Nos interventions même bienveillantes sont souvent maladroites. La prestation des conférencières a été très appréciée parce que, à l’aide de saynètes, elles ont su montrer comment distinguer la personne (dont l’estime de soi est en danger) et le problème, le comportement. Elles préconisent d’utiliser la description pour les reproches comme pour les compliments (les compliments superlatifs créent de la dépendance, les compliments évaluatifs donnent le sentiment d’un univers binaire : on sait ou on est bête), la description permet de décorréler la note de sa propre valeur. Ainsi sera préservée l’estime de soi qui permet d’apprendre à échouer pour ne pas échouer à apprendre.

Jérôme Bosch, Freud et l’empathie

La dernière conférence à laquelle j’ai assisté est celle de Martine Lacour, docteure en psychologie et membre de l’Agsas (Association des groupes de soutien au soutien). Celle-ci s’est attachée à montrer la complexité du concept d’empathie par une définition en référence à la psychanalyse et la pédagogie à travers le concept d’Einfulung qu’on peut illustrer à travers le film Le Mystère Jérôme Bosch : chaque spectateur voit le tableau à travers ses préoccupations et son expérience.

«Nul ne peut être éducateur que s’il sent de l’intérieur ce que ressent l’enfant», disait Freud (1913). L’empathie permet de se mettre en position de réfléchir à ce qu’il pense, sent, fait. C’est une identification passagère, non une fusion, pour comprendre ce qui nous est étranger. Cela passe par un mouvement psychique à trois temps : accueillir, comprendre, agir-accompagner. Comme l’avaient démontré les intervenantes précédentes, accueillir l’autre ce n’est pas d’abord chercher à comprendre en questionnant. Une parole d’accueil est une parole de constat qui libère l’expression par la reconnaissance.
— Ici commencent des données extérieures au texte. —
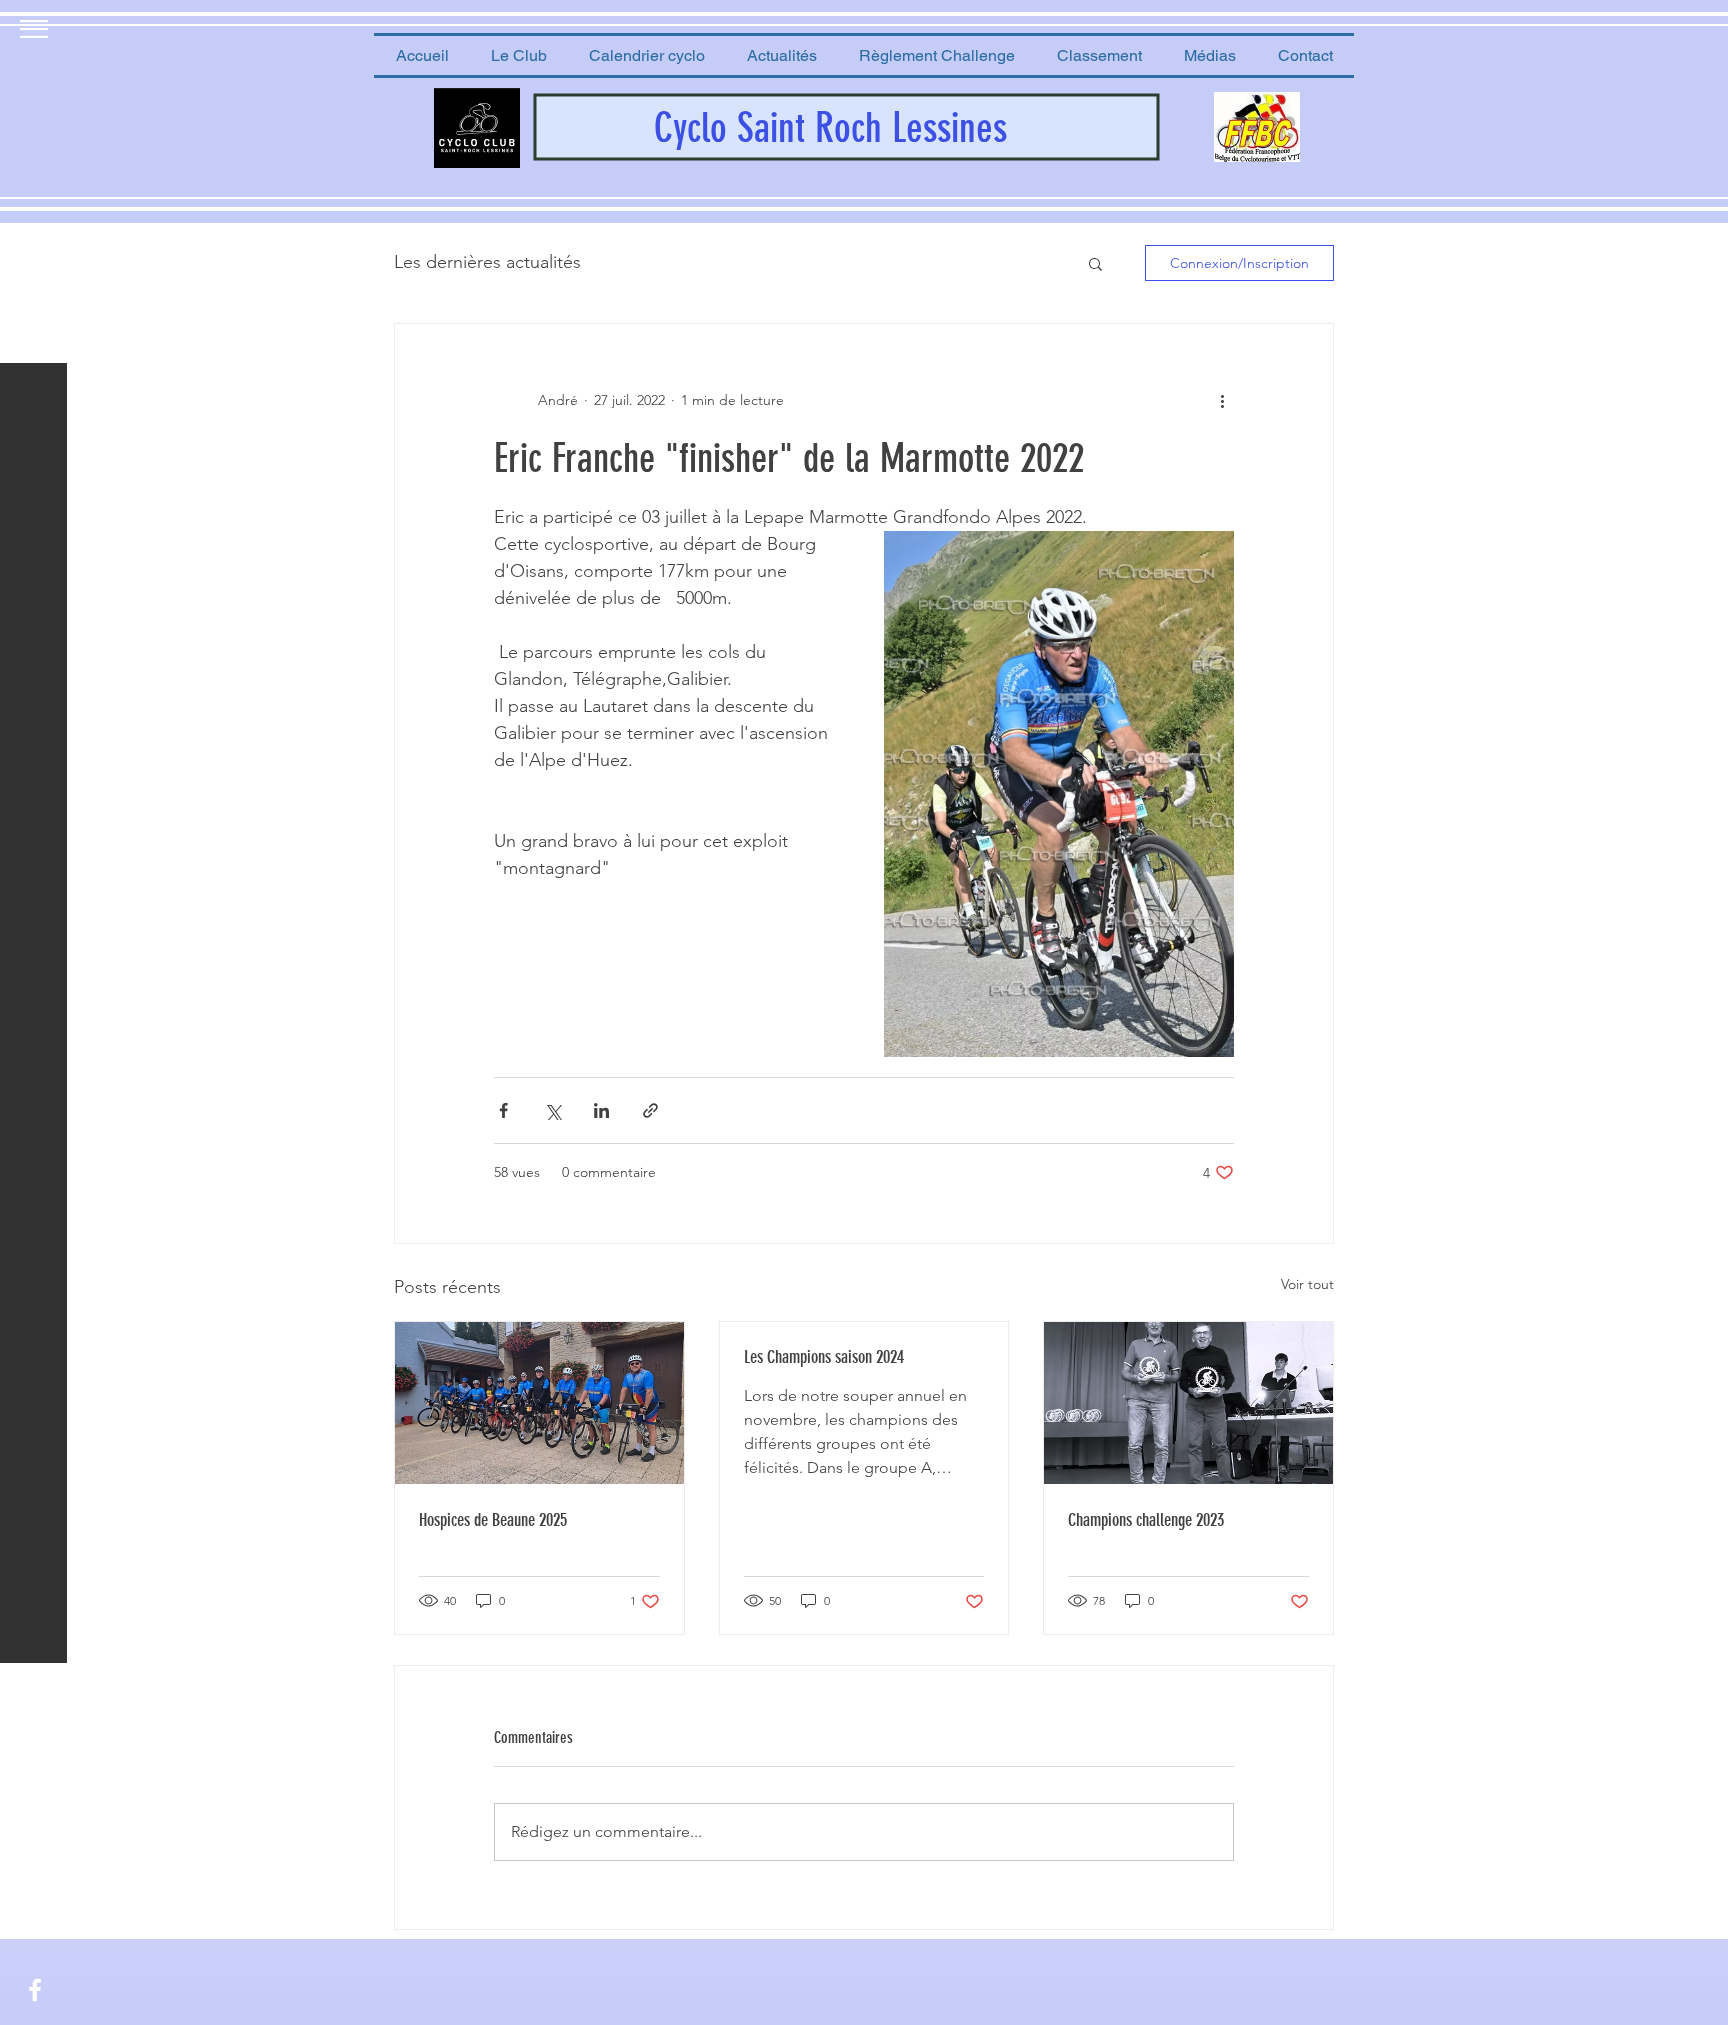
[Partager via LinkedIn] (601, 1110)
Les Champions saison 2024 (824, 1357)
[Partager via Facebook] (503, 1110)
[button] (519, 55)
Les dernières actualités (487, 262)
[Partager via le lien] (650, 1110)
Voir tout (1307, 1284)
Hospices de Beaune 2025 (493, 1520)
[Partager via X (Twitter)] (552, 1110)
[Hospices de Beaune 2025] (539, 1403)
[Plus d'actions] (1222, 400)
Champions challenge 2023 (1146, 1520)
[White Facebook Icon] (35, 1990)
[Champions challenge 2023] (1188, 1403)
La bienveillance s’accompagne d’exigences parce que l’autre est considéré comme un interlocuteur valable. Ainsi s’ouvre la perspective d’un mode de relation qui donne à l’autre sa place de sujet en évitant de le confiner dans des attentes, des attitudes, des besoins pré-établis, grâce à un regard qui ne juge pas mais construit du futur.